A colleague of mine built a device that enabled him to beat the roulette table. Impossible you may think, but no; it was based on physics.
It worked as follows: to encourage people to bet at roulette, it has been traditional to allow bets to be made after the wheel is spun and the ball is flung, but only before it begins to drop. In that second or two, there is enough information to allow a measurement and computation that will, for example, double your odds of winning. If the computation simply rules out half of the wheel as unlikely, then the odds jump up highly in your favor. Whereas before, your odds of winning might be 98:100 (so you lose); if you exclude half of the numbers, your odds become 196:100—you win big!
You don’t have to predict the number where it will fall. You only have to increase your odds by 3% to go from losing on average to winning on average.
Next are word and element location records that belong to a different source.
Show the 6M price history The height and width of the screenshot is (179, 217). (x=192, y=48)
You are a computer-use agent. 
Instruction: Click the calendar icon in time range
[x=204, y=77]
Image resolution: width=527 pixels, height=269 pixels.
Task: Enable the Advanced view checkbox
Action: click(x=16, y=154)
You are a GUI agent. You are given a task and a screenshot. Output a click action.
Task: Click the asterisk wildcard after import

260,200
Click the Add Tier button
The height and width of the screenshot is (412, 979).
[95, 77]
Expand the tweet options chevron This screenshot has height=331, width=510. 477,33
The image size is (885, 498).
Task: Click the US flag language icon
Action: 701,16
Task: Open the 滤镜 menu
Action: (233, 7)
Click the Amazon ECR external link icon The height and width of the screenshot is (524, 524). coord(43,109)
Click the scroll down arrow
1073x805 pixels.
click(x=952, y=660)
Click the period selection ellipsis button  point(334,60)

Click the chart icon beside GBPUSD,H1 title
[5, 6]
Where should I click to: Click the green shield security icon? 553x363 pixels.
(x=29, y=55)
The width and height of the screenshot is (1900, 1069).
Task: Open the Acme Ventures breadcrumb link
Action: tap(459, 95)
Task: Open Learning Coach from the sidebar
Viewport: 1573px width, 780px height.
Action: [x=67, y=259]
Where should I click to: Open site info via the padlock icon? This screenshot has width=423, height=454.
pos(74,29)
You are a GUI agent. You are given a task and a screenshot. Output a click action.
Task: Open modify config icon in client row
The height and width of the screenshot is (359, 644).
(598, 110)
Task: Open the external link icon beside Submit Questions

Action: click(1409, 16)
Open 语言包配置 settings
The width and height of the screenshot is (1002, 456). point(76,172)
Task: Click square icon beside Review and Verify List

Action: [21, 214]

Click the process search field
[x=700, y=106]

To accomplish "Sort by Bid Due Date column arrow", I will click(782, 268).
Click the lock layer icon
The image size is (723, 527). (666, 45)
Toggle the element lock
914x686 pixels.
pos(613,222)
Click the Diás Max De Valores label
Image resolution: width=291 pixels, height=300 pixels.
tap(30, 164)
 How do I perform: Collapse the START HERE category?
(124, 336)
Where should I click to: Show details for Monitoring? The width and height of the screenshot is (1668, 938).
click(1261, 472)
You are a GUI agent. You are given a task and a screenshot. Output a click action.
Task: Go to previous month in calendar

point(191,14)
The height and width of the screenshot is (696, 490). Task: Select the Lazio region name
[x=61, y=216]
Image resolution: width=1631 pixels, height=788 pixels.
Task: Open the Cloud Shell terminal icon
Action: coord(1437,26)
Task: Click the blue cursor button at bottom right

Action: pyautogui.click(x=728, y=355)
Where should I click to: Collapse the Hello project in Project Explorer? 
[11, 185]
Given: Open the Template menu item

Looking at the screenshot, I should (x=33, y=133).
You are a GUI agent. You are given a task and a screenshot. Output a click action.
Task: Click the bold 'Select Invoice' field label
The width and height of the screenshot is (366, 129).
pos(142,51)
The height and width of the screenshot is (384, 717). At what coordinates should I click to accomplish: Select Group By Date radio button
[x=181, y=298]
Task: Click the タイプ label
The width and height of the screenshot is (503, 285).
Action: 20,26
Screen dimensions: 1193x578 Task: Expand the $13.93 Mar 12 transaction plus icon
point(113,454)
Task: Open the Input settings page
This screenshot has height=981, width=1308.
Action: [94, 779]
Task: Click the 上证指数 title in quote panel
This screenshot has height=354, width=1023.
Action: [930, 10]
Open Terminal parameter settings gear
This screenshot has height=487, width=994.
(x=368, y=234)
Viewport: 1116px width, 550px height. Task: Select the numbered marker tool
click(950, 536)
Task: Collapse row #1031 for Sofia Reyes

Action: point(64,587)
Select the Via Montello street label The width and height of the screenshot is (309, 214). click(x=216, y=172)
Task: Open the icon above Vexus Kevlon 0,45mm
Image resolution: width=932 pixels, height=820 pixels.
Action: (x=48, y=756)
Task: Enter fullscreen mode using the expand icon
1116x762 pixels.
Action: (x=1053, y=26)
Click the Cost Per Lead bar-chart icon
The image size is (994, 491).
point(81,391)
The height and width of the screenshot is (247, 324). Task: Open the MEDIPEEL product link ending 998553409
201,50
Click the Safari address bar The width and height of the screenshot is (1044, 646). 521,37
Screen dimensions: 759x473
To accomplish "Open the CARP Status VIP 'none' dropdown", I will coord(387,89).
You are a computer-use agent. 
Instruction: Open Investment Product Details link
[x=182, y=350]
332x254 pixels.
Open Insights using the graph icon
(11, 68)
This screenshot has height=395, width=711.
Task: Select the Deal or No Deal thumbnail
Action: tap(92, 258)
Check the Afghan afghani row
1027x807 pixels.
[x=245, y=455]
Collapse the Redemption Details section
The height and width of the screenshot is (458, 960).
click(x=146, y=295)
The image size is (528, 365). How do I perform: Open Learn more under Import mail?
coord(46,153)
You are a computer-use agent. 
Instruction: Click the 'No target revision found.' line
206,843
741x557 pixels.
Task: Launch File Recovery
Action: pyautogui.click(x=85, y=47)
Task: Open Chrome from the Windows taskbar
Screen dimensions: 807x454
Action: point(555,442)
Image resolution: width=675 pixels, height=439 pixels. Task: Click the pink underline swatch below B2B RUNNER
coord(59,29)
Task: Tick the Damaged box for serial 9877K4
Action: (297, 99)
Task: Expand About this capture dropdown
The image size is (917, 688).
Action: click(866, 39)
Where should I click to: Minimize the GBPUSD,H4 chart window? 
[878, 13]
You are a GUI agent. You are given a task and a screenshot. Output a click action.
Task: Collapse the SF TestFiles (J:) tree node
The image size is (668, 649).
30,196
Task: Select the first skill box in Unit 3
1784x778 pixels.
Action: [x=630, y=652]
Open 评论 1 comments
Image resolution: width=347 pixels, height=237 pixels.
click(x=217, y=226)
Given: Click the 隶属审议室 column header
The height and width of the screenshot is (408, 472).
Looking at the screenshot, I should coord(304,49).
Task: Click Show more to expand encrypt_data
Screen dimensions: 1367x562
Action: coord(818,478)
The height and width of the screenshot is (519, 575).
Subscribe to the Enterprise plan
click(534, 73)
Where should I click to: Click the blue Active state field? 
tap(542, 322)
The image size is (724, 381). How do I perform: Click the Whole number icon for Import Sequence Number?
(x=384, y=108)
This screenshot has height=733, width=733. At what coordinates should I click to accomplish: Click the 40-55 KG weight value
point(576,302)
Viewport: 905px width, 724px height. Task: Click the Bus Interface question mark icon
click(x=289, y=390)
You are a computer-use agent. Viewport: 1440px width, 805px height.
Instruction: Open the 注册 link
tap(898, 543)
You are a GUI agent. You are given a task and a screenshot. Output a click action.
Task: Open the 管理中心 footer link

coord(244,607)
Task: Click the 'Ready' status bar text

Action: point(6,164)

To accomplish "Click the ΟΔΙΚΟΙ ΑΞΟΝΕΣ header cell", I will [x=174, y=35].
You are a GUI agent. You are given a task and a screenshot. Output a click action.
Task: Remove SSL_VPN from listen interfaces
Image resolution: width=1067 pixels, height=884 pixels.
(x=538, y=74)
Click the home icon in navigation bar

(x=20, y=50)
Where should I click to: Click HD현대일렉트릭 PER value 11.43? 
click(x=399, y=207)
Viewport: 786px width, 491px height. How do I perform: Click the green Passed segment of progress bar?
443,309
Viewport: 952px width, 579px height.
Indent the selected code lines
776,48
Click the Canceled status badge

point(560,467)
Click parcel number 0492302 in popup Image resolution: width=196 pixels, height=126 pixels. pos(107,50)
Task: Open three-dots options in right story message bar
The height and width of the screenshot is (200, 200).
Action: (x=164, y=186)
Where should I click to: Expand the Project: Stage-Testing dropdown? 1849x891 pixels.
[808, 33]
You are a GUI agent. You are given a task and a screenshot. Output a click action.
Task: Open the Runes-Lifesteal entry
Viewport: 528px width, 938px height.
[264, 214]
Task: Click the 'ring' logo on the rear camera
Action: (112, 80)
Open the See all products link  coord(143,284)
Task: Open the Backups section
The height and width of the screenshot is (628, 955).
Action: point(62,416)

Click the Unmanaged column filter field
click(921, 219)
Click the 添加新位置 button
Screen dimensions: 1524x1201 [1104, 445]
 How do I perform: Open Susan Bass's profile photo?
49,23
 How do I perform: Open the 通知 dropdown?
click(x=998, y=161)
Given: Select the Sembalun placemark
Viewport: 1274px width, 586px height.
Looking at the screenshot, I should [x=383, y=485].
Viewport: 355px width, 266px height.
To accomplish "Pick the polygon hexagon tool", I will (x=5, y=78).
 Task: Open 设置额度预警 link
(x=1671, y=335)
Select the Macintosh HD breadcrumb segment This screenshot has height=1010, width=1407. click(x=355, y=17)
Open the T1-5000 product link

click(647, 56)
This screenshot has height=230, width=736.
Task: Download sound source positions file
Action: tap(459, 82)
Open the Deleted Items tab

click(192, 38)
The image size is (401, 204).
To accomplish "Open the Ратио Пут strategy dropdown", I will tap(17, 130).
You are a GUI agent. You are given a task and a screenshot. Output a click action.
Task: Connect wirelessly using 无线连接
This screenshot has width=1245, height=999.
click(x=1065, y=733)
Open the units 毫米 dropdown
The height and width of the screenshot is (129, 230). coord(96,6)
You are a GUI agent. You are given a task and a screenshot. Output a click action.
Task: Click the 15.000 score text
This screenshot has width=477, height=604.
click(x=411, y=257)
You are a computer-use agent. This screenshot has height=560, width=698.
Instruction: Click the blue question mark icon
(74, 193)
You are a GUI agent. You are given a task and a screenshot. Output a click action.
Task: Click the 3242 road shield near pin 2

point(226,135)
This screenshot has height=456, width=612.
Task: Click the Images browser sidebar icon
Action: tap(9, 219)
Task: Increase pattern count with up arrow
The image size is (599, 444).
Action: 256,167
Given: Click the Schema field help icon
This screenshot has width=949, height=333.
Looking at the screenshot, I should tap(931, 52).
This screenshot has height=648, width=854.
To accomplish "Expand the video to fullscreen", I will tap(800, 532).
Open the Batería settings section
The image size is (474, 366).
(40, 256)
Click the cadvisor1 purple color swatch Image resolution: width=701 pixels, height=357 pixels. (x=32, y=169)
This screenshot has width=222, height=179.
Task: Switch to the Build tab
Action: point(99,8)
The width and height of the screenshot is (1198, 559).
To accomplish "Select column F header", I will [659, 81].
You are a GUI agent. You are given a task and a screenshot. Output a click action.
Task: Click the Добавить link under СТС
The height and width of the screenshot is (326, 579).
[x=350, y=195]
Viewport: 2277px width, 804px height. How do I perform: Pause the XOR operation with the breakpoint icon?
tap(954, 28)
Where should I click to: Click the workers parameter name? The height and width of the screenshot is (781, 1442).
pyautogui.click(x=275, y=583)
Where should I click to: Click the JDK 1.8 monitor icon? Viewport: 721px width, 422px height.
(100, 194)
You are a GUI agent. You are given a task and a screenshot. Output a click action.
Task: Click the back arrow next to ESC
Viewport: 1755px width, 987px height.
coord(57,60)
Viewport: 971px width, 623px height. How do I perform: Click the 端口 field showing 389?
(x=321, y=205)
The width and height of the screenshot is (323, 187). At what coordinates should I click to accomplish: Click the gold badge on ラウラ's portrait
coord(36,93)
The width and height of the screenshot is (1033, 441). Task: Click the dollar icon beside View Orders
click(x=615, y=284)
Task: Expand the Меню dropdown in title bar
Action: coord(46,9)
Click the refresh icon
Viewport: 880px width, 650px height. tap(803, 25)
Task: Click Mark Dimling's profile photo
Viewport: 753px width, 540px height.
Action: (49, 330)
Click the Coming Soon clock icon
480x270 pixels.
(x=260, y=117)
He built a device with a switch for his toe in which he tapped each time the ball spun around; with a separate switch he tapped each time the wheel turned. This provided enough information for his small pocket computer to signal him back (with a tap to his leg) where he should place his bet. (He had to calibrate each wheel, but he did that by watching and testing before he started betting.)
The casinos don’t have the right to search you, so how can they guard against devices such as that? To do that, they have lobbied to make a law that they can exclude any person without cause. They choose to do that only when they see someone consistently beating the odds. They can’t get their money back, but they can stop losing.
Indeed, my friend (who was then a graduate student at Berkeley) was put on the list. His name and photo were shared by all the casinos in Nevada (and maybe world-wide), and his gambling for-profit career was at an end. He says he almost made enough money to pay for the roulette wheel he had purchased to perfect his instrument at home before going out “into the field.”